MATERIAL TO PROCESS Start Marker
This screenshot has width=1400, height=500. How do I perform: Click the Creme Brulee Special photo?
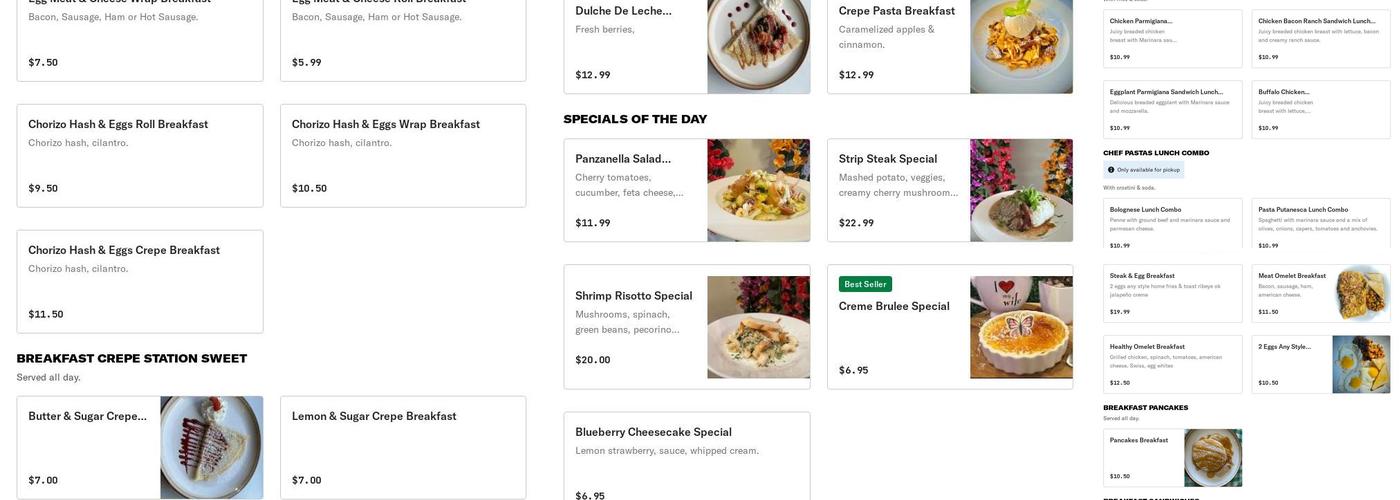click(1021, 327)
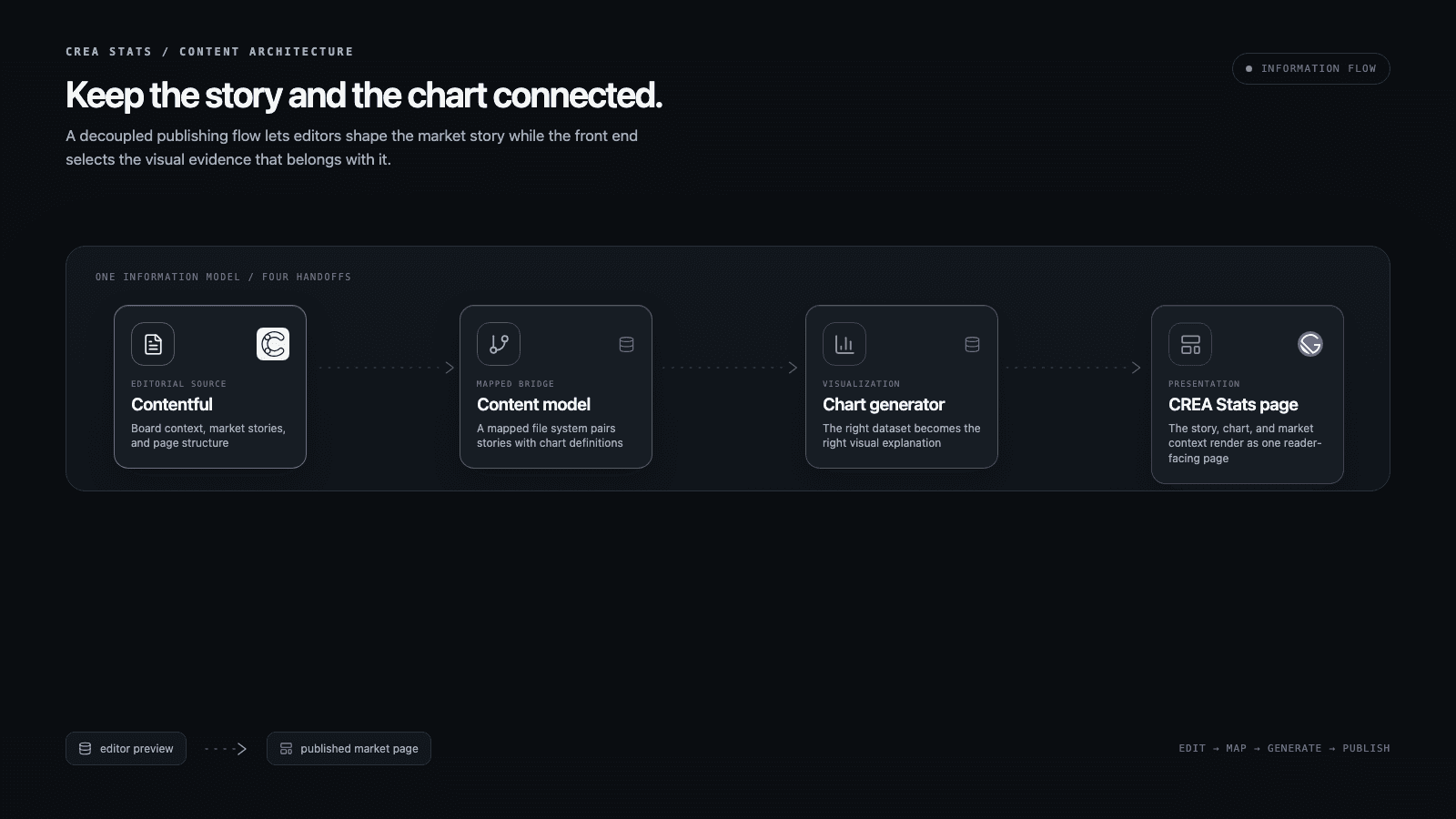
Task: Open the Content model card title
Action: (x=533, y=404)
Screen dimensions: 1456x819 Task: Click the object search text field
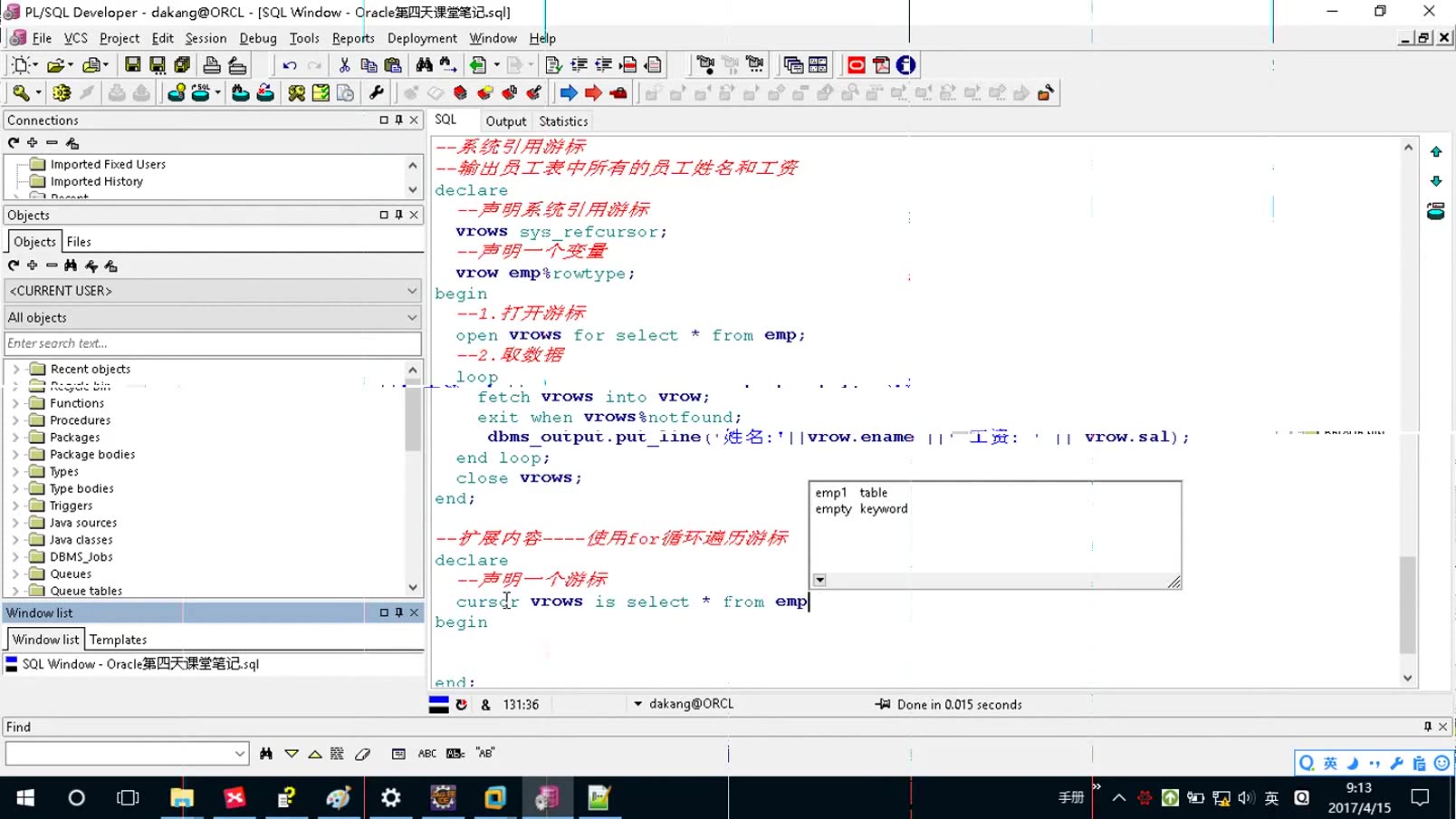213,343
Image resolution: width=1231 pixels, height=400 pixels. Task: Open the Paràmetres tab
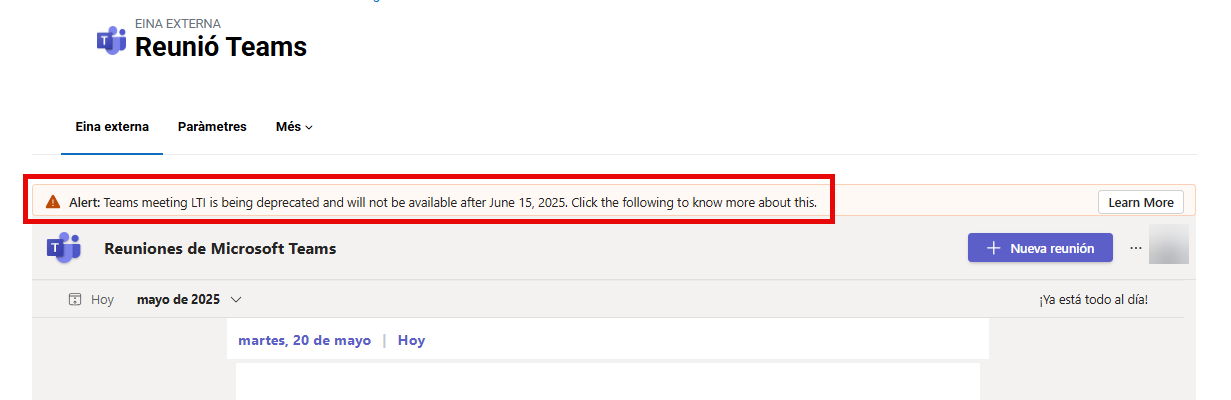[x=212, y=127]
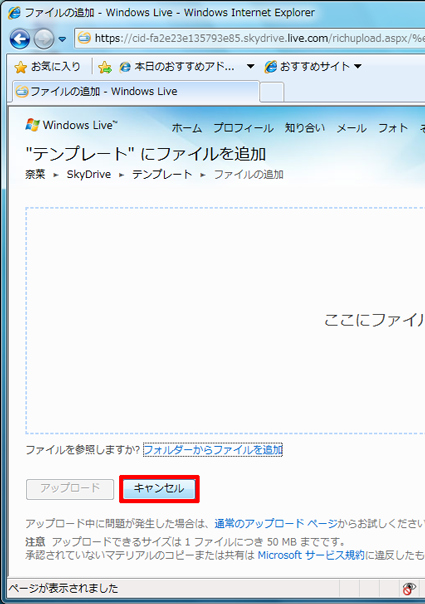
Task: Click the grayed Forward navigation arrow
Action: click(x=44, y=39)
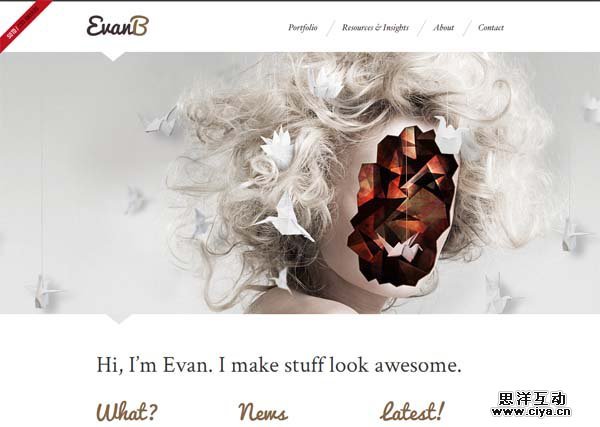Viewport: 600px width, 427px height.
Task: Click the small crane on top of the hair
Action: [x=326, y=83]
MATERIAL TO PROCESS End Marker
**WHAT IS EXPECTED**
All that the answer may contain is the exact text of the lines from the one with "Screen dimensions: 1456x819" through the last line of the material, pictures excluded.

**SOLUTION TO THE PROBLEM**
Screen dimensions: 1456x819 Task: Click the object search text field
213,343
Image resolution: width=1231 pixels, height=400 pixels. Task: Open the Paràmetres tab
[x=212, y=127]
Task: Click the grayed Forward navigation arrow
Action: click(x=44, y=39)
Viewport: 600px width, 427px height.
Task: Click the small crane on top of the hair
Action: [x=326, y=83]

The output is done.